(Stored entries)
====

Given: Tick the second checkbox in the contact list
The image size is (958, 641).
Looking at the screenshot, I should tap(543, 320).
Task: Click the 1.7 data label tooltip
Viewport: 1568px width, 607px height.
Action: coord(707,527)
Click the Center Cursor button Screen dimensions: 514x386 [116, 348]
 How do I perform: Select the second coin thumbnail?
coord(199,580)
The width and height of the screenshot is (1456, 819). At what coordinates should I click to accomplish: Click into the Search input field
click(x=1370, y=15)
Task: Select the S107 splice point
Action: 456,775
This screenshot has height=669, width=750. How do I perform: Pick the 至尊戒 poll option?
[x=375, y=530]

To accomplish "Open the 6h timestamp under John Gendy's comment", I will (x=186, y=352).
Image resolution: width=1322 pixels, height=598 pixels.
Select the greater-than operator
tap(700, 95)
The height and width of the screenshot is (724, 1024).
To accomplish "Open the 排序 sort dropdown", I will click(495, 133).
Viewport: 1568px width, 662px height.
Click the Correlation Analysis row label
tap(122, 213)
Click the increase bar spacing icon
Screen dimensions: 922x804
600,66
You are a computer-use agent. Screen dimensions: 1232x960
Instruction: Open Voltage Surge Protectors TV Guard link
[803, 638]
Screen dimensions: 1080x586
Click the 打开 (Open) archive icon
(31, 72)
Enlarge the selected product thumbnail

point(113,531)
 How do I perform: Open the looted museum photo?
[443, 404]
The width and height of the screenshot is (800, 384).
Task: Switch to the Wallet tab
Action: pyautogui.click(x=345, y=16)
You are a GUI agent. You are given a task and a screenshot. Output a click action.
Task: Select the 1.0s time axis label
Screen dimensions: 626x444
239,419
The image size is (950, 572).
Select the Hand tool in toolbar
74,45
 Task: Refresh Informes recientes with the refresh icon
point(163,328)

====

**What to produce**.
Every record above needs to be given again exactly.

**Answer to the problem**.
Given: Tick the second checkbox in the contact list
The image size is (958, 641).
Looking at the screenshot, I should tap(543, 320).
Task: Click the 1.7 data label tooltip
Viewport: 1568px width, 607px height.
Action: coord(707,527)
Click the Center Cursor button Screen dimensions: 514x386 [116, 348]
 How do I perform: Select the second coin thumbnail?
coord(199,580)
The width and height of the screenshot is (1456, 819). At what coordinates should I click to accomplish: Click into the Search input field
click(x=1370, y=15)
Task: Select the S107 splice point
Action: 456,775
This screenshot has height=669, width=750. How do I perform: Pick the 至尊戒 poll option?
[x=375, y=530]

To accomplish "Open the 6h timestamp under John Gendy's comment", I will (x=186, y=352).
Image resolution: width=1322 pixels, height=598 pixels.
Select the greater-than operator
tap(700, 95)
The height and width of the screenshot is (724, 1024).
To accomplish "Open the 排序 sort dropdown", I will click(495, 133).
Viewport: 1568px width, 662px height.
Click the Correlation Analysis row label
tap(122, 213)
Click the increase bar spacing icon
Screen dimensions: 922x804
600,66
You are a computer-use agent. Screen dimensions: 1232x960
Instruction: Open Voltage Surge Protectors TV Guard link
[803, 638]
Screen dimensions: 1080x586
Click the 打开 (Open) archive icon
(31, 72)
Enlarge the selected product thumbnail

point(113,531)
 How do I perform: Open the looted museum photo?
[443, 404]
The width and height of the screenshot is (800, 384).
Task: Switch to the Wallet tab
Action: pyautogui.click(x=345, y=16)
You are a GUI agent. You are given a task and a screenshot. Output a click action.
Task: Select the 1.0s time axis label
Screen dimensions: 626x444
239,419
The image size is (950, 572).
Select the Hand tool in toolbar
74,45
 Task: Refresh Informes recientes with the refresh icon
point(163,328)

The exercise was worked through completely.